Multiple Choice Questions

1. What does Locke say perception creates?
(a) Ideas.
(b) Experiences.
(c) Symbols.
(d) Language.

2. What does Locke claim separates mankind from all other creatures on earth?
(a) Language.
(b) Envy.
(c) Understanding.
(d) Compassion.

3. What does Locke say the mind is before it has experiences?
(a) A power keg.
(b) A set of dispositions.
(c) A history of turmoil.
(d) A white piece of paper.

4. How does Locke describe the work principles do?
(a) They determine laws.
(b) They define morals.
(c) They capture experiences.
(d) They guide actions.

5. What limitation does Locke describe in human faculties?
(a) Compassion is removed from understanding.
(b) Envy is bound to the passions.
(c) Language is never more than self-referential.
(d) Reason is closed to direct perception.
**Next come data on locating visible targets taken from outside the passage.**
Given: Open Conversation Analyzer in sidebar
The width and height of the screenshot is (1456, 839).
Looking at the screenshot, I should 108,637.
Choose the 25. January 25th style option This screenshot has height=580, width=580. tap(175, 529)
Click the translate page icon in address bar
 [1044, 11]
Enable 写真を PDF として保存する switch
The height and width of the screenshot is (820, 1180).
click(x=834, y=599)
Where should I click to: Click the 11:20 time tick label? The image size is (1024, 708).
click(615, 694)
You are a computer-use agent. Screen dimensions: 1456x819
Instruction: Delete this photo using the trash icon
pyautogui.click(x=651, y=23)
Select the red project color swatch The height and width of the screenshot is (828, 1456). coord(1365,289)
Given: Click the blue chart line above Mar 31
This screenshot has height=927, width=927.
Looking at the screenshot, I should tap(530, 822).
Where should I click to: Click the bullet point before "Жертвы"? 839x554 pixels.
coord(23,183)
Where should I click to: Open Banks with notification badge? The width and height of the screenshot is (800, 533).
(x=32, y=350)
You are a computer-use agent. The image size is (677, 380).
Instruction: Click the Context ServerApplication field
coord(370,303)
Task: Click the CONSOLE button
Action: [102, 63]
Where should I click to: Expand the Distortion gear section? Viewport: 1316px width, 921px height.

6. Which predecessor is Locke attacking with his discussion of understanding?
(a) Descartes.
(b) Leibniz.
(c) Milton.
(d) Erasmus.

7. What is substance, according to Locke?
(a) The history of a thing.
(b) Separation between things.
(c) The abstraction of a thing.
(d) The essence of a thing.

8. What does Locke show about the ideas people claim are innate?
(a) That they are determined by cultural forces.
(b) That they are questionable.
(c) That not everyone believes them.
(d) That they are culturally relative.

9. For whom does Locke say national principles are natural?
(a) Human beings.
(b) Children and idiost.
(c) Grown men and women.
(d) Men.

10. What does Locke describe the mind as?
(a) A blank slate.
(b) A cultural storehouse.
(c) A library.
(d) A battlefield.

11. What does Locke argue against in Chapter 2 of Book I?
(a) The idea of original sin.
(b) The idea of innate knowledge.
(c) The idea of cultural relativism.
(d) The idea of transubstantiation.

12. How would you characterize Locke's description of knowledge in his introduction?
(a) Idealist.
(b) Absolutist.
(c) Pragmatic.
(d) Relativist.

13. What does reflection create ideas out of?
(a) Sensation.
(b) The mind's own operations.
(c) History.
(d) Language itself.

14. How does Locke define complex ideas?
(a) The field of experience that inspires ideas.
(b) Combinations of simple ideas.
(c) Unresolved ideas out of which simple ideas come.
(d) Simple ideas that vary based on definitions.

15. What example does Locke use for an idea that is innate?
(a) The idea that God is infallible.
(b) The idea that man arose from apes through slow changes.
(c) The idea that the earth is the center of the universe.
(d) The idea that things cannot simultaneously be and not be.

Short Answer Questions

1. What did Locke study first?

2. Where does understanding originate, according to Locke?

3. Where do ideas come from, according to Locke?

4. How does Locke say ideas change over time?

5. To what does Locke attribute the ability to create technology and to organize our environment?